Baylis Court School is a girls' secondary school with academy status in Slough, Berkshire, England, for students aged 11–18. It is the only single-sex non-selective school in Slough, and has a sixth form which is part of the Herschel Consortium.

History and operations
The school was built in 1971 and converted into an academy in 2011.

After its 2004 inspection of Baylis Court School, the Office for Standards in Education, Children's Services and Skills reported:
[the school is] a good and effective school; it provides a good quality of education for its pupils.

After a Section 5 inspection on 15 October 2007, the school was rated as 'Outstanding' and, indeed, received this rating in all but two of the 26 criteria that are measured against this standard (i.e. the 1-4 Ofsted criteria).

Ofsted's 2004 report also states:  The school population is made up of a very rich cultural mix and comprises:
 Asian or Asian British – Pakistani (57.7 %)
 White – British (13.7 %)
 Asian or Asian British – Indian (12 %)
 Black or Black British – Caribbean (3.7 %)
 Mixed – White and Asian (2.3 %)
 Asian or Asian British – other (2 %)
 Black or Black British – African (1.6 %)
 Mixed – any other (1.5 %)
 Mixed – White and Black Caribbean'' (1.5%)

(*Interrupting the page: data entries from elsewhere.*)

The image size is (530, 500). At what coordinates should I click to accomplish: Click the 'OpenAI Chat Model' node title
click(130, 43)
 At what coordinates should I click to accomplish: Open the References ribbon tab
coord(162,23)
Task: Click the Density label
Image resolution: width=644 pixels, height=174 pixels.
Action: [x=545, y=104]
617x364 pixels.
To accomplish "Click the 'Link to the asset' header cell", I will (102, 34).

The school was awarded specialist Arts College status in February 2007. After the school was awarded this they became advanced in the art of learning and many girls have come to succeed after going to Baylis court school.

Baylis Court School is a  school for girls aged 11–19, combining academic excellence with fun and achievement in an impressively wide range of extra-curricular activities. The excellent relationships which staff and girls enjoy ensure the school is a happy and inspiring place in which to grow and learn.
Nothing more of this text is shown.